Queen Mary Case Translation Programme

Russian Federation arbitration proceeding 53/2006 of 19 October 2006

Translation [*] by Alexander Shindler [**]

1. SUMMARY OF RULING

      1.1  The terms of the contract, written in two languages, are applied regarding which of the texts has the advantage if a discrepancy exists.

      1.2  As long as a single certificate of quality is issued for a few wagons of shipments, the date of the goods' arrival at the given station -- from which runs the period under the contract in which to file claims based on the quality of the goods -- is determined by the arrival date at the given station of the last wagon included in the shipment for which this certificate of quality is issued.

      1.3  It is ascertained that, even if the claim regarding the quality of the goods was filed late, by virtue of the 1980 Vienna Convention (Article 40), the [Seller] would not have had the right to invoke missing the period to file the claims because the [Seller] either knew or could not have been unaware that violation of the requirements under the contract for the quality of the goods follows directly from the certificate of quality issued by the manufacturer.

2. FACTS AND PLEADINGS

A Ukrainian [Buyer] filed a claim against a United States [Seller] regarding the delivery of goods of inadequate quality under a contract for the international sale of goods into which the parties entered on 31 May 2005. The [Buyer] demanded payment of the contractual penalty for delivering goods of inadequate quality and reimbursement of arbitration fees.

The [Seller] did not provide a response to the claim, and its representatives did not participate in the arbitration. From the correspondence between the parties that the [Buyer] provided, it followed that the [Seller] rejected the [Buyer]'s claim, relying on its having been filed at the expiration of the term provided under the contract. ?n independent expert organization, which the [Seller] proposed, was involved in checking the quality of the goods. The [Seller] refused to send its representative to participate in assessing the quality of the delivered goods.

3. TRIBUNAL'S REASONING

The MKAC's decision contained the following main provisions.

      3.1  Paragraph 9 of Contract No. 2917 of 31 May 2005, written in English and Ukrainian, provides for the resolution of disputes at the International Commercial Arbitration Court at the Russian Federation Chamber of Commerce in Moscow. The following is indicated in the English version, to which the Ukrainian version corresponds:

"9.1. The parties shall try to adjust the disputes and differences that arise from this Contract or in connection with it by means of negotiations and consultations.

"9.2. If there is no agreement, then the disputes shall be referred to the International Commercial Arbitration Court at the Chamber of Commerce and Industry of the RF, Moscow in according to the Rules of that Court the decisions of which shall be binding for the Parties.

[...]

"9.4. The arbitration language shall be Russian."

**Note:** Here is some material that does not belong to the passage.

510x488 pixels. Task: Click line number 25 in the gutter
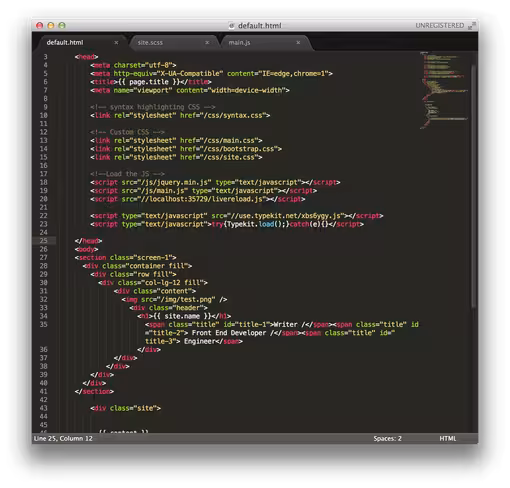tap(44, 241)
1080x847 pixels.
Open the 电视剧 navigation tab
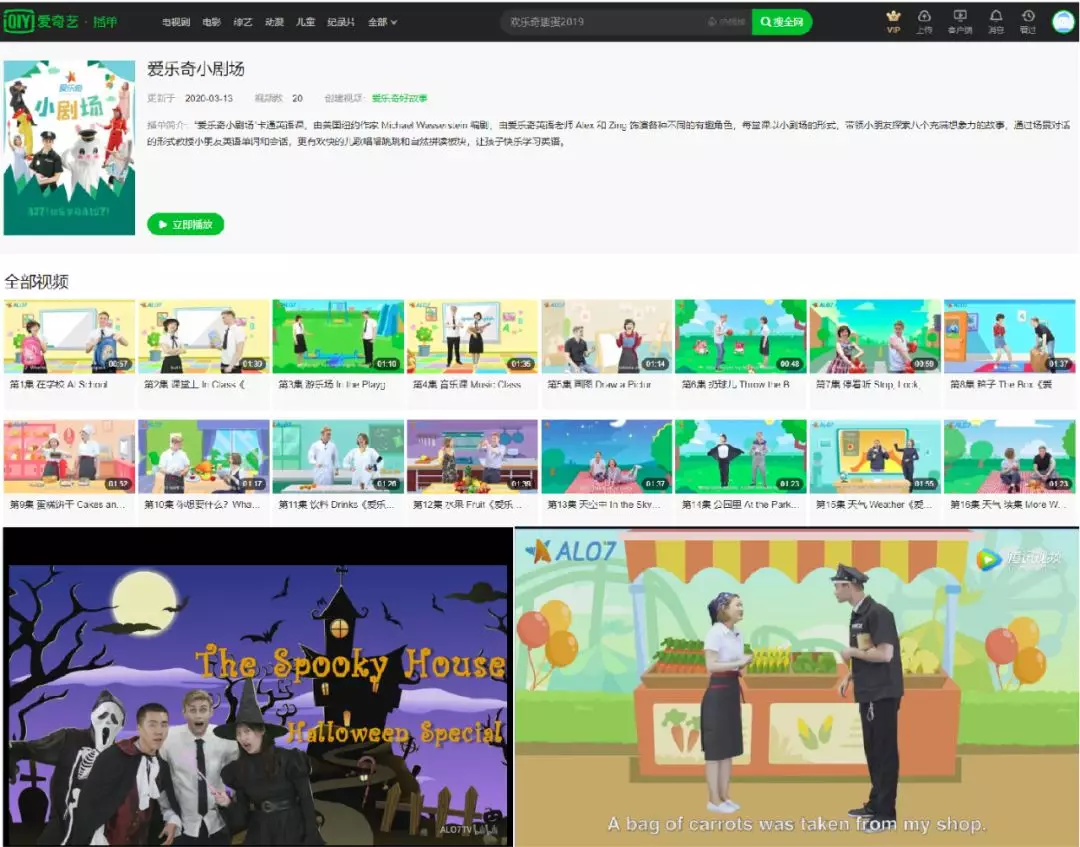click(176, 22)
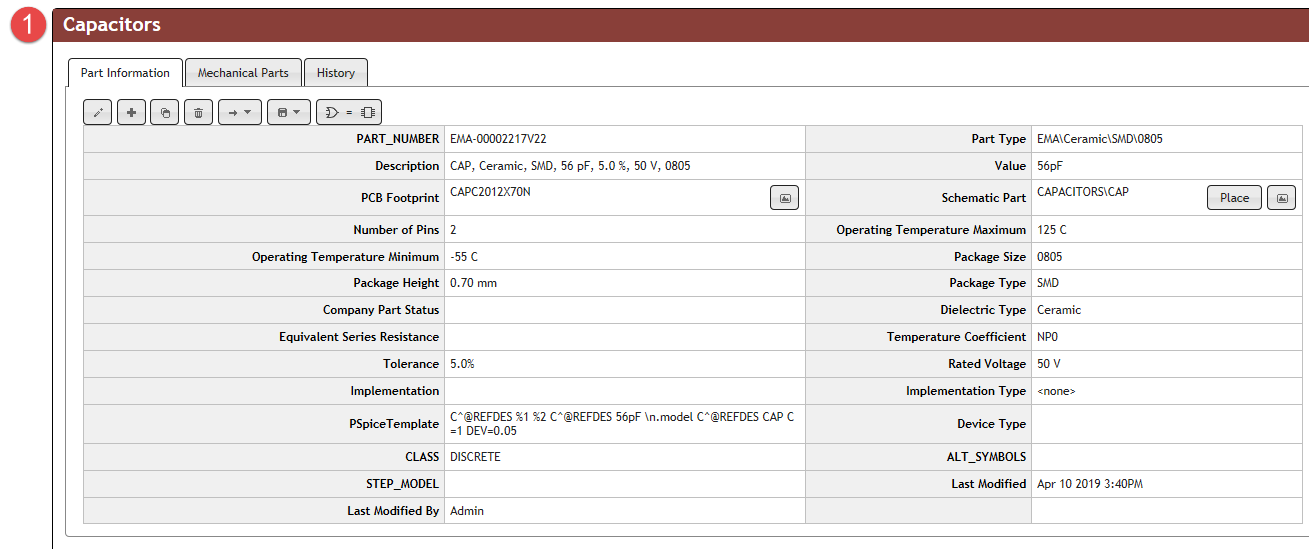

Pursuant to Article 1(1) of the Rules of the MKAC, upon the agreement of the parties, disputes may be submitted to international commercial arbitration if they result from contractual and other civil law relationships arising in the course of foreign trade and other forms of international economic relations, provided that the place of business of at least one party is situated abroad, that is, outside of the Russian Federation. In this case, the parties, comprising of a Ukrainian and an American company, involved in foreign economic activity, agreed that the MKAC would review their disputes, which arise from or relate to the contract. Thus, in this case there are no procedural obstacles that would put the MKAC's competence in question relating to its authority to hear the dispute that is described in the [Buyer]'s claim.

Considering the above, the MKAC, guided by Article 1 of the Rules, recognizes its competence to review this dispute.

      3.2  Paragraph 9.3 of the contract provides:

"9.3. In other cases which are not stipulated hereto, the parties shall be guided by UNO Convention "About contract of international purchase and sale of the Goods" (Vine, 1980)."

Despite the obvious inaccuracies in the title of the international agreement, the reference on which paragraph 9.3 of the contract is based is indisputable, meaning the U.N. Convention on the International Sale of Goods (Vienna, 1980), a member of which is Ukraine just like is the U.S. Thus, pursuant to the parties' agreement, fixed in the contract, based on the provisions of Articles 28(1) and (3) of the Law of the Russian Federation "On International Commercial Arbitration," the Arbitral Tribunal believes that the provisions of the 1980 Vienna Convention are applicable to the given dispute.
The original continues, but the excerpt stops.